1人の兵士がそう言うと、もう1人が強く言い放った。


「そんなわけないだろ!ここから南京中心部まで10キロしかないんだぞ!」


「言われてみればたしかに...南京中心部にいるんじゃないの?」


「うむ、有り得なくもない話だな。中心部へ近づいているというのに、敵の1人も出てこないとは...肩透かしを食らった感すらあるぞ。」


その時、西の方向から鋼の塊が、轟音を立てて飛んでくる。


そしてそれを兵士たちが、日本の陸攻機だと理解したのは、機銃掃射が始まってすぐのことだった。


「日本軍の奇襲だ!対空砲だ!おい!対空砲は⁈」


共産党軍はてんやわんやしながら、対空砲の準備に取り掛かる。


しかし、あまりの突然の出来事に統率が取れておらず、それどころか、今度は北からやってきた増援の日本の陸攻機が次々と爆弾を投下。


対空砲が破壊されたのみならず、付近の火薬などに引火し、轟音とともに共産党軍を吹き飛ばしてしまった。


「うぐぐ...ちくしょう...どうなってやがる」


裂傷と血まみれになった1人の兵士が徐に立ち上がると、そこは地獄絵図と化していた。


仲間たちは皆、地に伏せ、銃剣は地面に突き刺さり、血と死体と武器が地面に散乱していた。


中には体の一部を失った遺体さえあったという。


遺体のほとんどは自分たちの仲間のもので、日本軍がいかに凄まじい猛攻を仕掛けたが嫌というほど、現実が理解させてくる。


そして自分たちが誘引されていたことも理解した。


1人の兵士、袁は近くの動かせそうである軍用バイクに跨ると、エンジンをかけて武漢へ戻った。
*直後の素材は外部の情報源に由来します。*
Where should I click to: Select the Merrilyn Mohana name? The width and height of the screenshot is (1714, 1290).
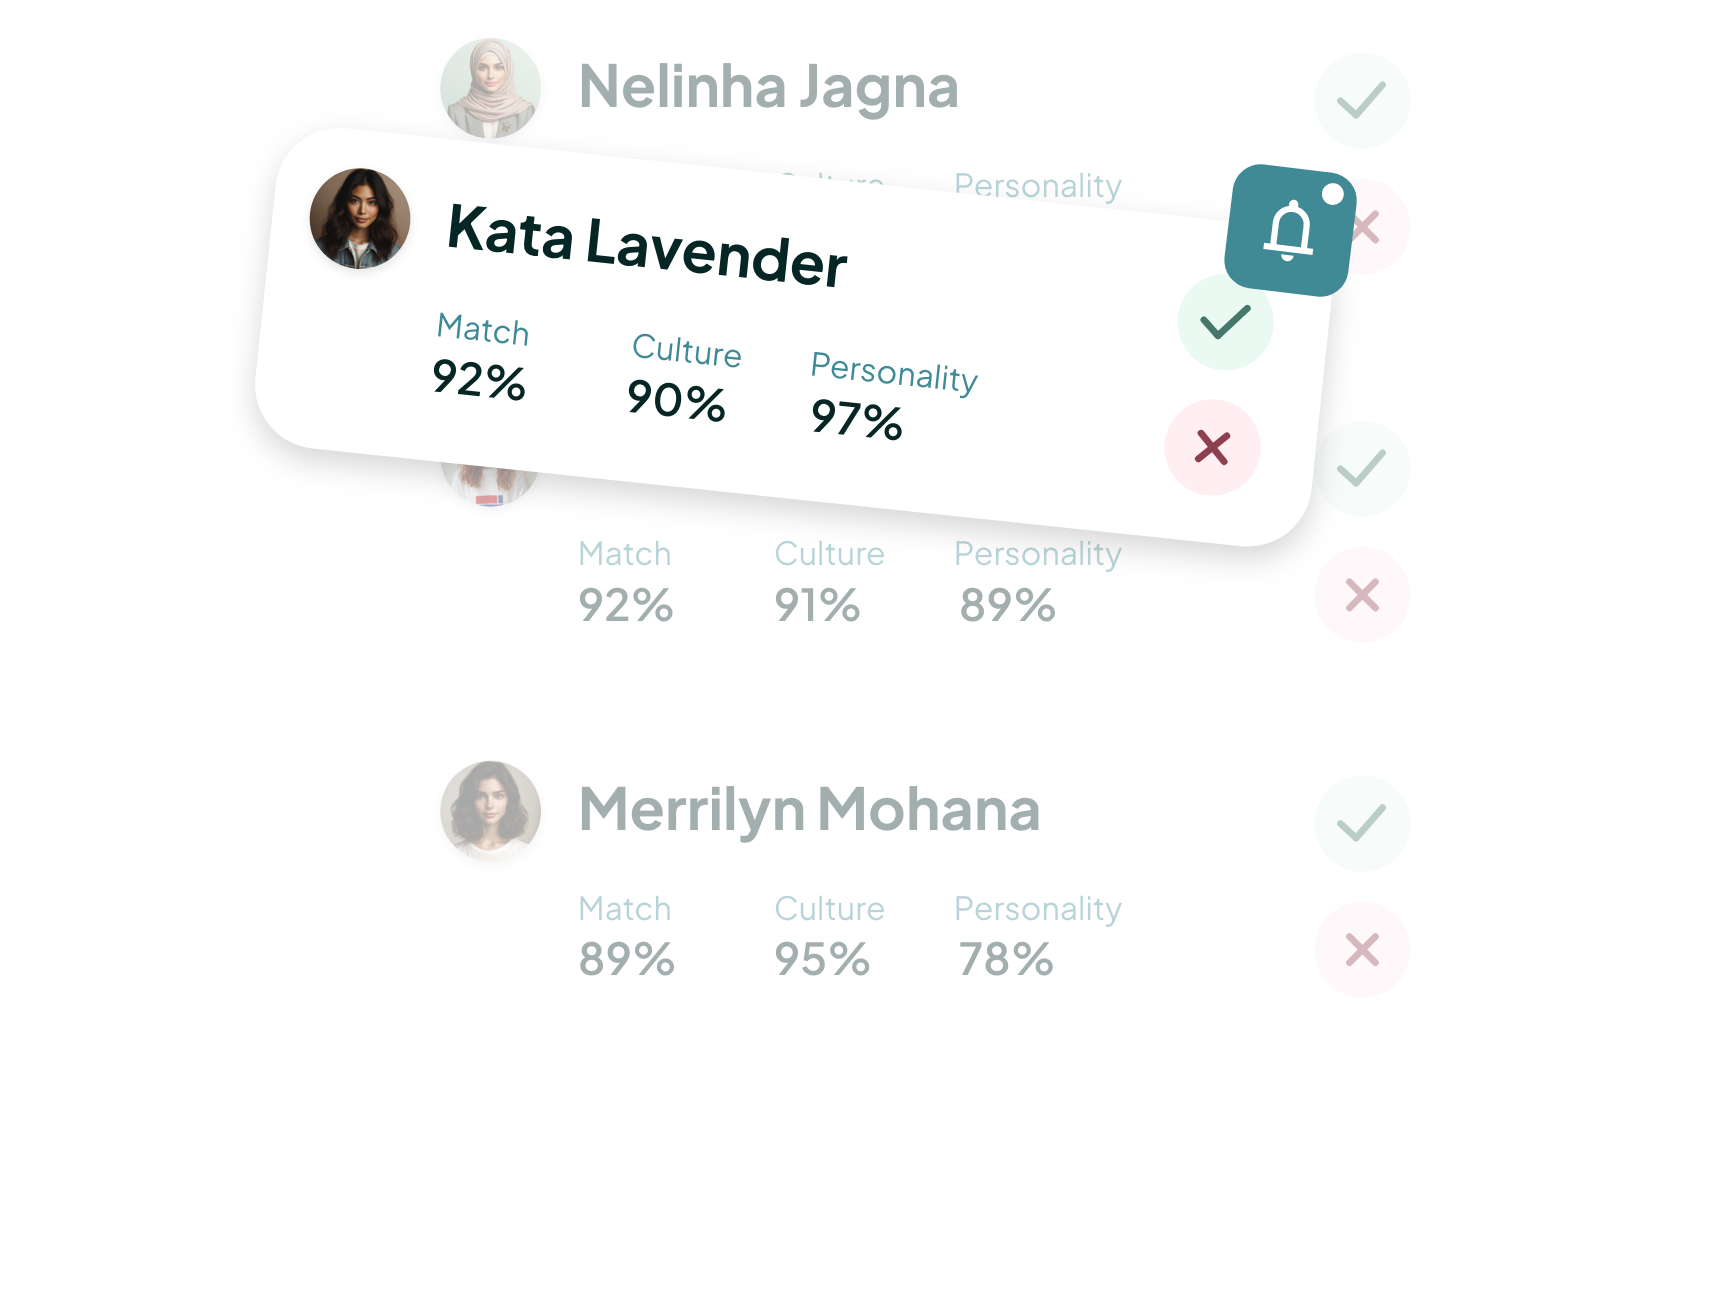(x=809, y=809)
(やばいぞ!気を失っている間に...いや、武漢はどうなっている!)


それから袁が武漢へ到着したのは二日後のことだった。


到着し、バイクから降りた袁は口を大きく、あんぐりと開けて


「うそ...だろ...」


握力が一気に失われたように、銃や小さいバッグを手放してしまった。


なぜなら、すでに日本軍による軍政が敷かれていた。


もはや1人でどうこうできるものではない。


2個師団ほどいたはずの共産党軍はすでに壊滅しており、加えて生き残ったものでさえ、ほとんどが捕虜となっていた。


彼がここに来る前、武漢にて激しい戦闘があった。


正確にいえば、一方的な虐殺とも言えた。


「くそっ!また撃たれた!おい!しっかり...」


言い終える前に撃たれる。


次から次へと、最近の機関銃やライフルを所有をする日本陸軍にやられていく。


しかもここにいるのは主力ではない。


最低限武漢を守るための二個師団にすぎない。


ましてや南京奪還へ向かった主力は壊滅してしまった。


一方、帝都東京では、一連の大戦果が報告されていた。


「ここまで来たらあとは、どこで講和をするか、そして誰と講和会議をし、どこの国に仲介を頼むか...」


杉内は1人で悩み、考えていた。


とはいえ、蒋介石は生きて捕虜になっていただけなので、どうにか講和はできるかもしれないとは考えていた。


そして、杉内は電話を取り、ダイヤルを回してとある人物へ電話をかけた。